I love how the broth is thickened with whisked eggs, lemon juice, and hot broth, and not cream. It’s a lovely thyme-scented soup, that gives you just enough oomph to feel satisfied, but not so much that you feel like you’ve inhaled an entire plate of pasta, or chicken.
- 4 tsp olive oil
- 8 oz. of skinless boneless chicken, cut into bute sized chunks.
- Pinch of sea salt
- 1 medium onion, diced
- 2 stalks celery, diced
- 1 medium carrot, diced
- 1 bell pepper, diced
- 2 tbsp of fresh thyme
- 6 cups chicken broth
- 1 cup orzo
- 2 large eggs
- 3 tbsp fresh lemon juice
- Freshly ground black pepper, to taste
Heat 2 tbsp of oil in a heavy soup pot over medium-high heat. Season the chicken with salt and pepper, and add it to the pot. Stir occassionally until cooked through. Remove the chicken and set aside.

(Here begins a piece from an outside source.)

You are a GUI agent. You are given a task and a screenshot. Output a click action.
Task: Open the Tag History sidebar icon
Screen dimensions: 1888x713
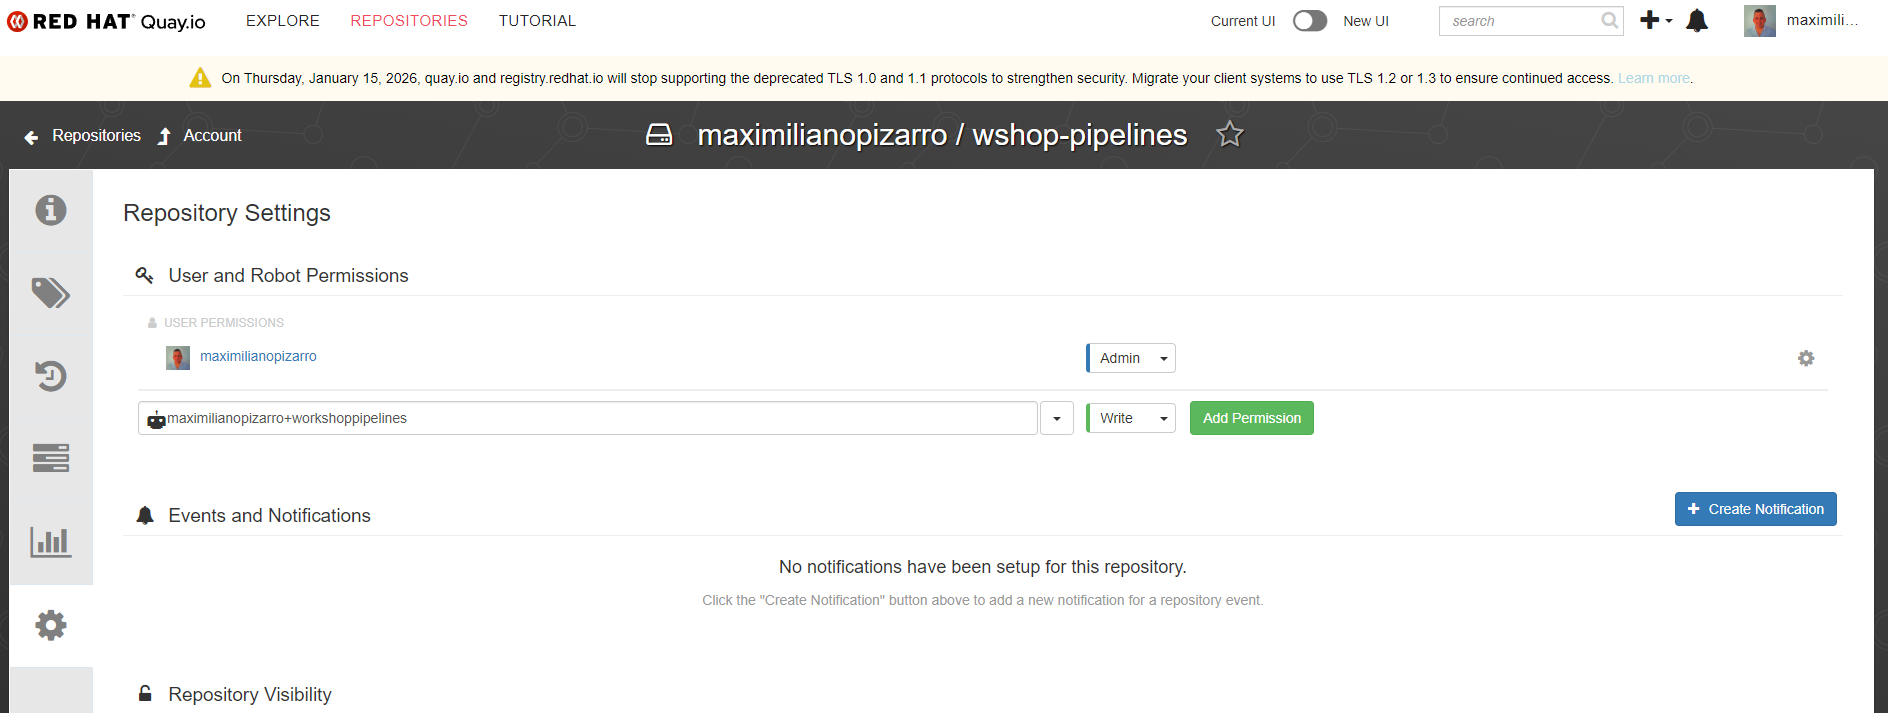pyautogui.click(x=51, y=376)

Add the remaining 2 tbsp of oil to the pot. Add the onion, celery, carrot, pepper, and thyme. Stir occasionally over medium-high heat until the vegetables are tender. Add 5 cups of the broth and bring to a boil. Add the orzo and let simmer until tender, about 8 minutes. Turn the heat to low.
Meanwhile, heat the remaining one cup of broth in a sauce pan until it is hot and not boiling. In a medium bowl, beat the eggs. Gently whisk the lemon juice into the eggs. Then gradually add the hot broth to the lemon and eggs mixture, while continuously whisking. Add the egg micture to the soup, stirring well until it is thickened. Do not let the soup come to a boil. Add the cooked chicken to the soup, season with salt and pepper to taste, and serve.